━━ Passage shown

I know its just a joke, but Bill Hicks also constantly marketed himself and branded himself as an anti-marketing comedian. In his mind it was okay to promote yourself as a comedian but not promote your own business.
There's a different between 'promotion' and 'bait and switch'. There's also the matter of the externalities of the products you're promoting.

If Hicks marketed his shows as life-changing experiences which'll give you a bigger dick, then just ran normal stand-up, it'd be right to criticise him.

Just as it's right to criticise companies who claim to sell 'food', show ads of nice happy, healthy families, and throw buzzwords around to manipulate customers at the detriment of their own health and lives.

The hijacking of language by megacorps is sad. Words have meaning, backed by history, tradition, and culture, and shouldn't be used as marketing tools to get consumers addicted to slop.

I didn't recall Hicks saying that people who do bait-and-switch tactics (which i also agree are bad) should kill themselves. I recall him saying all marketers and advertisers should kill themselves.
Most marketing these days is that kind of pernicious Mad Men style feelings-based marketing.

If ads were informational, like “here is a new product you might like from the makers of this other product you already use,” that would be different.

You are doing a bait and switch now comparing all ads to bait and switch.
He didn't take out ads or anything. He lived his life the way he wanted to and spoke his mind. That's not 'marketing'.
If you think buying ads is the only form of marketing, sure but advertising is probably 10% of marketing. See my other comments to see why he was a natural marketer and used some key tactics that he specifically chose for promoting himself.
I respect the hell out of Bill Hicks but the dude absolutely sat around thinking about marketing and getting his name out there. You have to if you want to be a working comic. Hell it’s not like he didn’t have an agent.
he's a comedian; his entire job is standing up in front of people and saying shit and having a message. thats... the point.

it's not nameless widgets or whitelabel switches where you can just ignore it.

I promised you every single individual business could say the same thing. No product has any value if people don't know about it.
> having a message

I don't think most comedians really have any cogent "message", nor do I think that's part of the job

Then I don’t think you really understand comedy to be honest.

That’s a very reductive view of comedy, essentially “just a joke with no relevant context or layers allowed,” which rubs against the entire history of the art form. No working comic would agree with you.

Put another way: Not everyone is looking to do revolutionary commentary, but good luck finding a comic with no commentary at all.

Yes, people who have worked with Paul Feig are not comedians, that's possibly where you're having contextual issues.
I don't think this is true, do you have a source for this? What does it even mean that he constantly marketed himself, is doing lots of shows considered "marketing yourself"?
Comedy is about putting butts in seats. No comedian can be successful without promoting themselves to get attendees at their shows, and Bill Hicks was no exception.

Bill Hicks clearly did the normal career-promotion work of a comedian: he auditioned, performed constantly, toured, did TV spots, recorded specials/albums, cultivated UK audiences, and made repeated appearances on shows like Letterman. He opened for Jay Leno, appeared on Late Night with David Letterman, recorded an HBO special, played Just for Laughs, etc.

And for context he worked really hard to get those comedy specials recorded. Those specials are basically a business product, right? It's a way for him to scale his own comedy time and make more money. He partnered with big corporations to do it and they promoted those comedy specials with marketing.

All of that is part of a pretty standard self promotion/touring package of building a comedy career.

That's performing, not marketing.

━━━━
━━ Excerpted records

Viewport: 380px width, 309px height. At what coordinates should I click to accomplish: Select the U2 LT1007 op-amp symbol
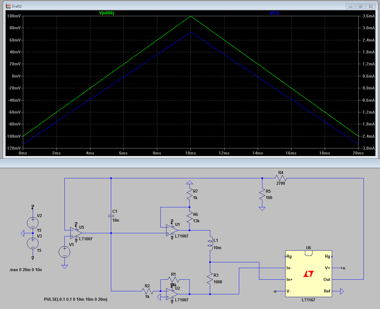(172, 294)
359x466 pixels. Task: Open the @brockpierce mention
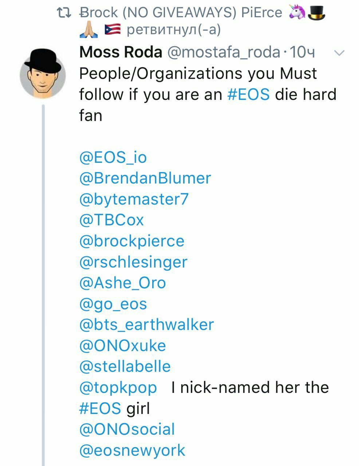(132, 241)
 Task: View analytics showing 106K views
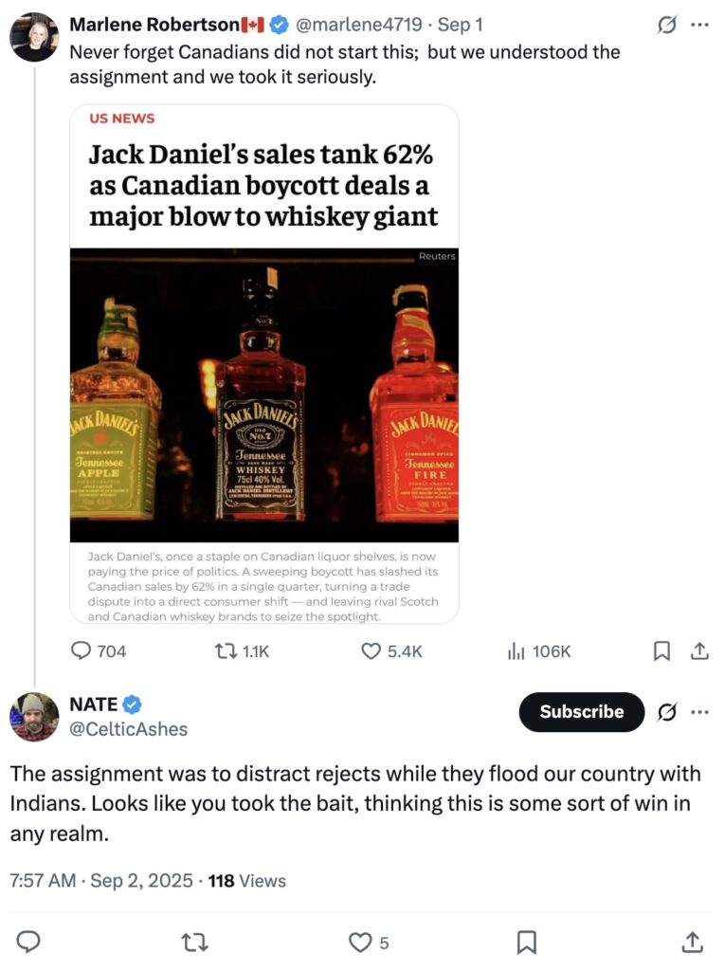(539, 650)
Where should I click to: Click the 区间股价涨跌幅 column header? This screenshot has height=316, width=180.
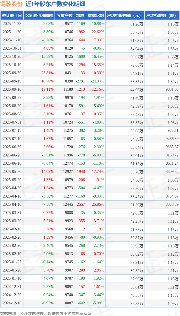(x=39, y=16)
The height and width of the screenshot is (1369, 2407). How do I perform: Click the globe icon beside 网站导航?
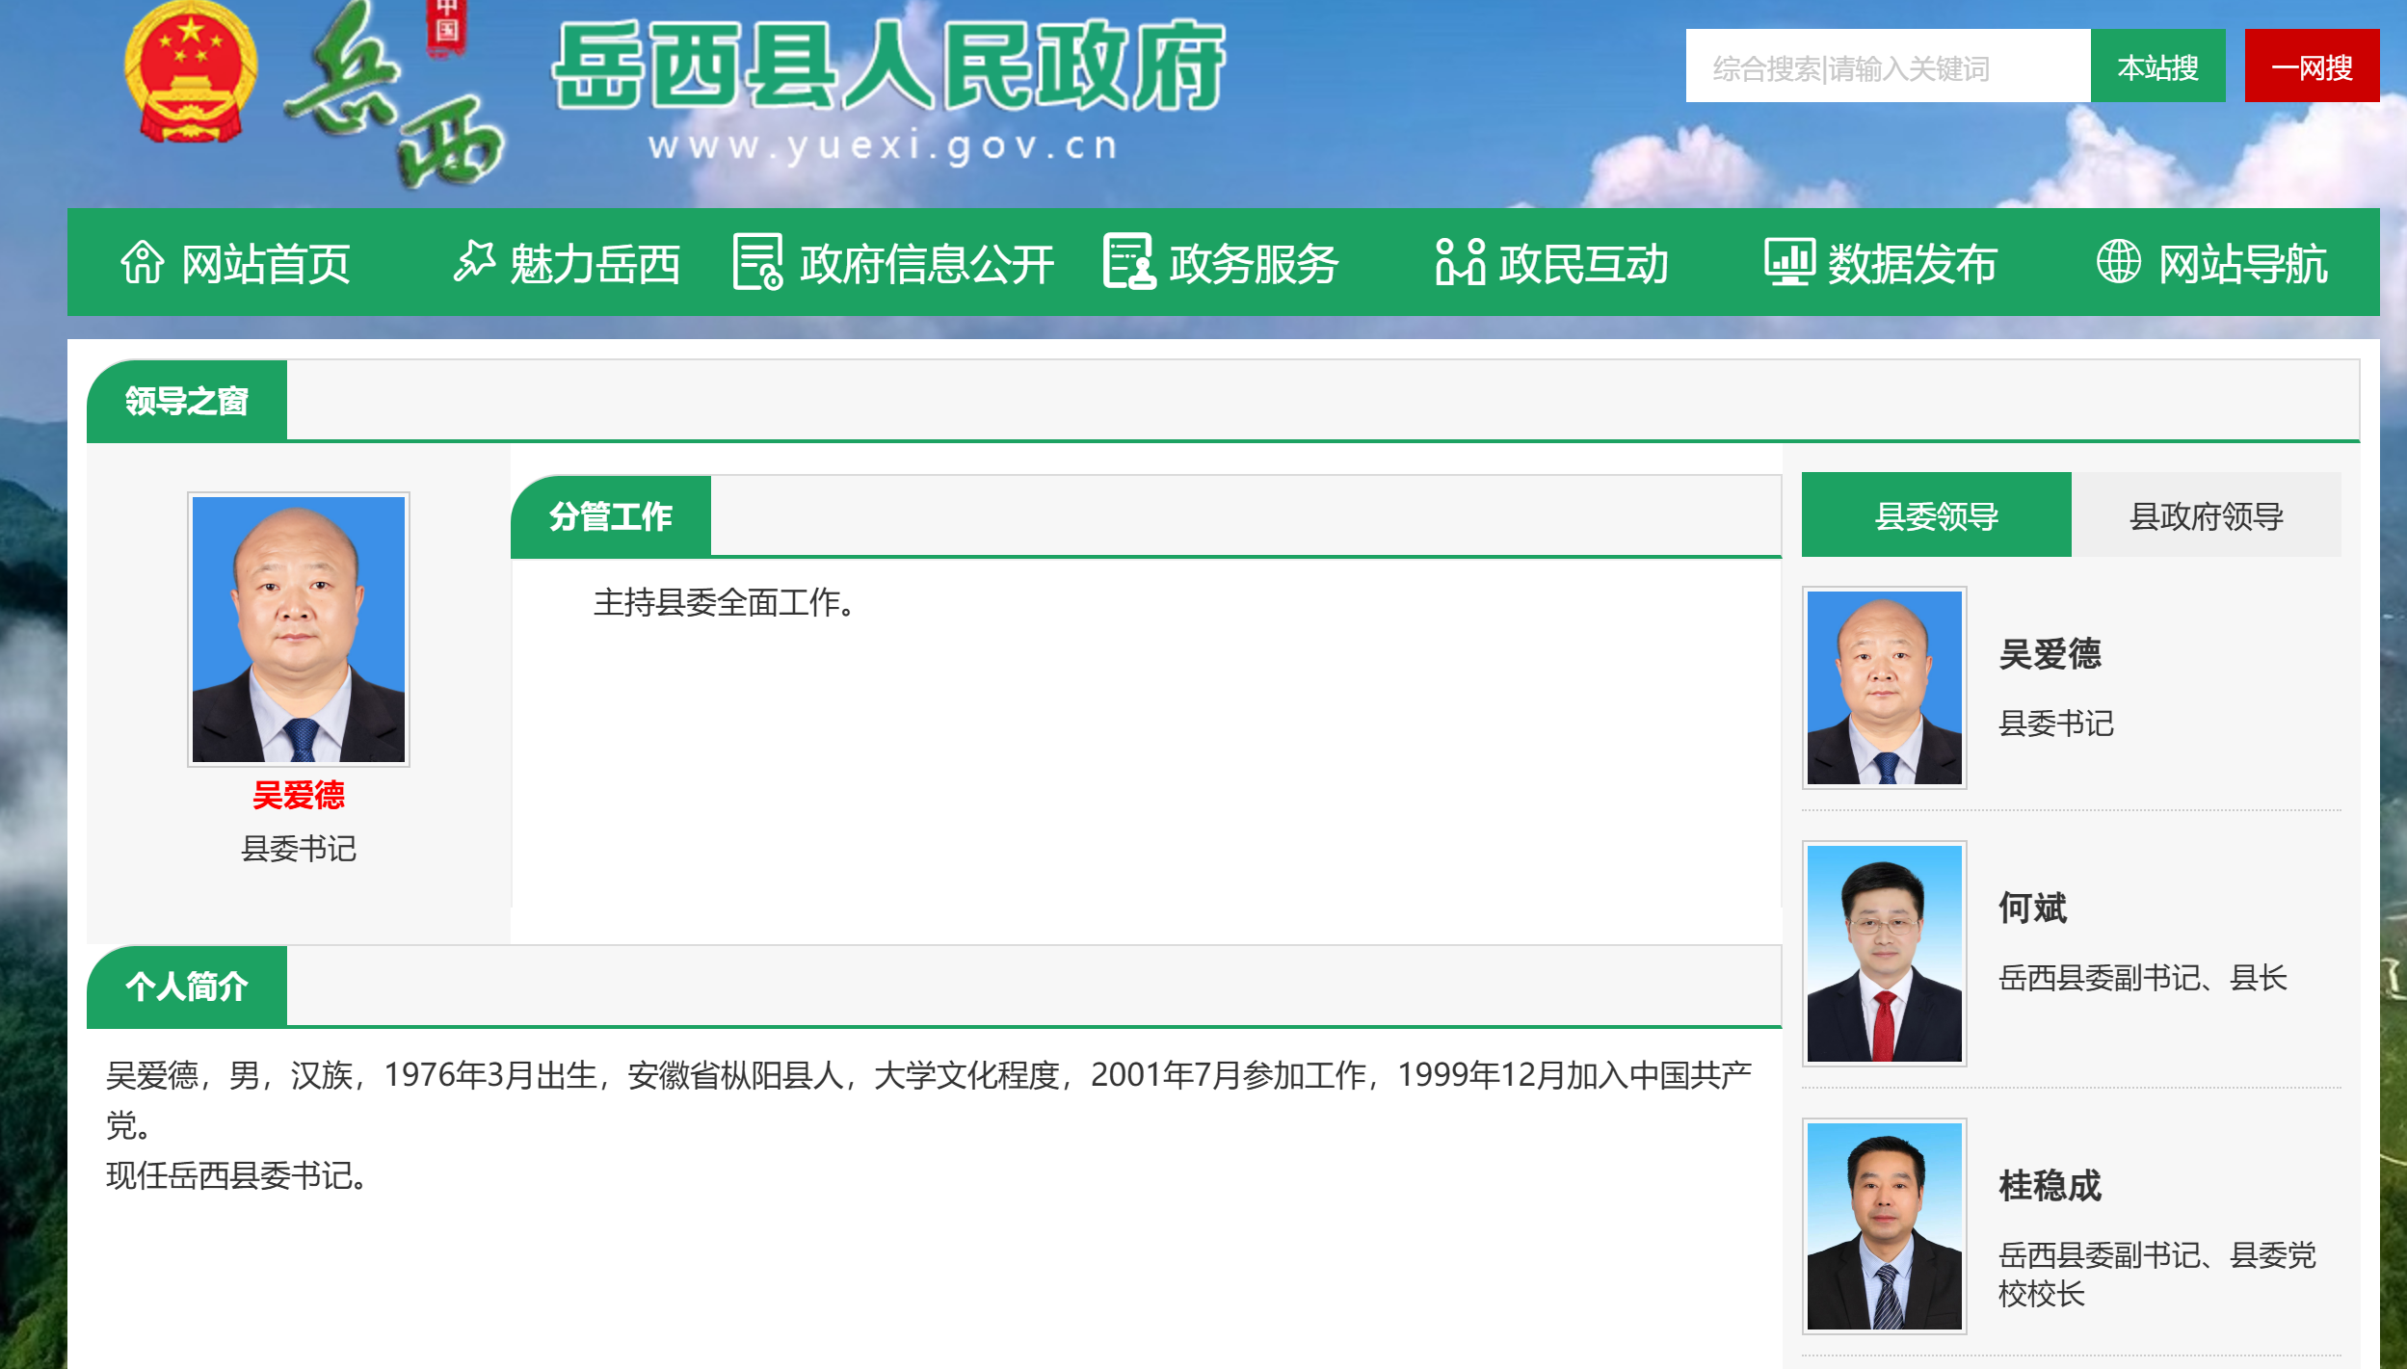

━━━━

[Exercise brief]:
Please copy the passage of the Bill Hicks discussion above word for word, between "it's not nameless" and "having contextual issues.", inclusive.

[Solved exercise]:
it's not nameless widgets or whitelabel switches where you can just ignore it.

I promised you every single individual business could say the same thing. No product has any value if people don't know about it.
> having a message

I don't think most comedians really have any cogent "message", nor do I think that's part of the job

Then I don’t think you really understand comedy to be honest.

That’s a very reductive view of comedy, essentially “just a joke with no relevant context or layers allowed,” which rubs against the entire history of the art form. No working comic would agree with you.

Put another way: Not everyone is looking to do revolutionary commentary, but good luck finding a comic with no commentary at all.

Yes, people who have worked with Paul Feig are not comedians, that's possibly where you're having contextual issues.